The year was 1980, Post-it notes were just introduced, the USA defeated the Soviet Union in the “Miracle on Ice”, the entire world was wondering “who shot J.R.?”, and perhaps most importantly, yours truly was born. Being born in 1980 I am at the end of period of generation Xer because the early 1980’s is the beginning of the millennial generation.

Although the dates might be very close, the attitudes and the experiences between gen-Xers and millennials could not be more different. As a gen-X teenager during the ‘90s, we listened to Pearl Jam and watched The Simpsons, whereas my millennial friends were rocking out to boy bands while watching the Power Rangers.

But, more important than our different tastes of music and television, is the difference in attitude towards investing and financial protection. Although millennials make up the largest component of the Canadian work force at about 37%, they also have the lowest rate of investments, where only about 47% are actually investing their savings[1].

Unfortunately, millennials are missing out on opportunities to grow their assets.

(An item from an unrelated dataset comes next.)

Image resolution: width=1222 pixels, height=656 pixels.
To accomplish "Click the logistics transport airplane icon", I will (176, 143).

It is not as if they are not putting money aside because they are; about 80% of millennials say that they put aside money from every paycheque into savings[2], they just are not investing it. So, while they are saving their money it is only sitting in a savings or chequing account earning minimal interest.

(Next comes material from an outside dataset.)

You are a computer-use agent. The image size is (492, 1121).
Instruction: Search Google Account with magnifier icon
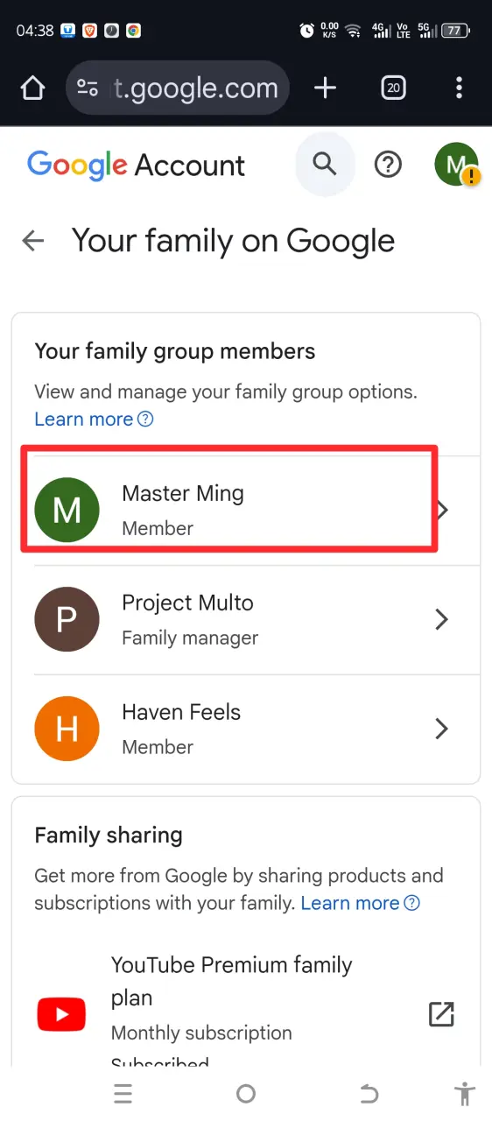click(x=325, y=164)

Statistics now point to their lack of knowledge as to why they are not investing, as almost 60% feel they do not understand enough about investing[3]. Yet as per my previous post,, certain companies will have you believe that it is best to manage your own investments. In fact, even though millennials do not consider themselves “knowledgeable”, 31% of this generation are still managing their own investments, which may lead them to obtaining less then optimal results.

The big issue here is that millennials are missing out on the future growth that they could be achieving. For example, a $1,000 investment in 1999, today it would be worth approximately $4,000 if they were investing in Canadian equities[4] – that’s four times their original investment. Of course past performance cannot guarantee future results, but based on history just imagine their net worth if they continued to do this over the next 40 to 50 years. Or imagine how much they could have saved to put a down payment on their first home, or how they could have paid off their student loans. It is never too late to start investing, but it is critical to invest early and often to take advantage of the compounding effect[5].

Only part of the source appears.